===== Text section

Train a neural Cox proportional hazards model on 15 baseline biomarkers from the AMORIS cohort (~260 000 individuals), define biological age via inversion of the population mortality curve, and analyse feature importance with explicit contrast between attributions on biological age g(x, t) and the age gap Δ(x, t) = g − t.
Biological age is defined by the 10-year mortality equivalence principle: g(x, t) is the chronological age at which a reference individual has the same predicted 10-year mortality as the measured individual. This formulation avoids the age-prediction paradox and produces attributions that are directly interpretable in terms of mortality risk.
The central analytic contribution is the contrast between
- φ^{BA}: feature attributions on g — what drives an individual to look biologically older/younger overall, and
- φ^{Δ}: feature attributions on Δ — what drives the deviation from the expected age trajectory.
See PROJECT_DESCRIPTION.md for the full scientific framing.
conda env create -f environment.yml
conda activate netageRequires Python 3.11, PyTorch ≥ 2.2, lifelines ≥ 0.29, shap 0.51, captum 0.9. On macOS the OpenMP library conflict is resolved automatically by the conda activation script.

==========
===== Information provided

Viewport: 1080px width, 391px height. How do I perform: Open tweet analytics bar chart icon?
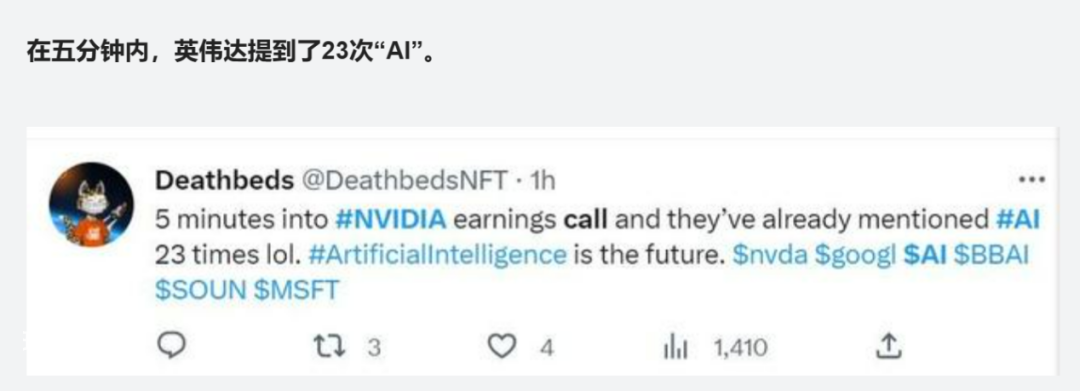[675, 346]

==========

Things to do ▸
1. Answer these from the text on the neural Cox biological age model, one line each:
(a) How many baseline biomarkers is the model trained on?
(b) What time horizon of predicted mortality defines the equivalence principle for biological age?
(c) Which file holds the full scientific framing?
2. From the text on the neural Cox biological age model, extract the passage between "Biological age is" and "full scientific framing.", inclusive.

Outputs for the tasks ▸
1.
(a) 15
(b) 10 years
(c) PROJECT_DESCRIPTION.md

2.
Biological age is defined by the 10-year mortality equivalence principle: g(x, t) is the chronological age at which a reference individual has the same predicted 10-year mortality as the measured individual. This formulation avoids the age-prediction paradox and produces attributions that are directly interpretable in terms of mortality risk.
The central analytic contribution is the contrast between
- φ^{BA}: feature attributions on g — what drives an individual to look biologically older/younger overall, and
- φ^{Δ}: feature attributions on Δ — what drives the deviation from the expected age trajectory.
See PROJECT_DESCRIPTION.md for the full scientific framing.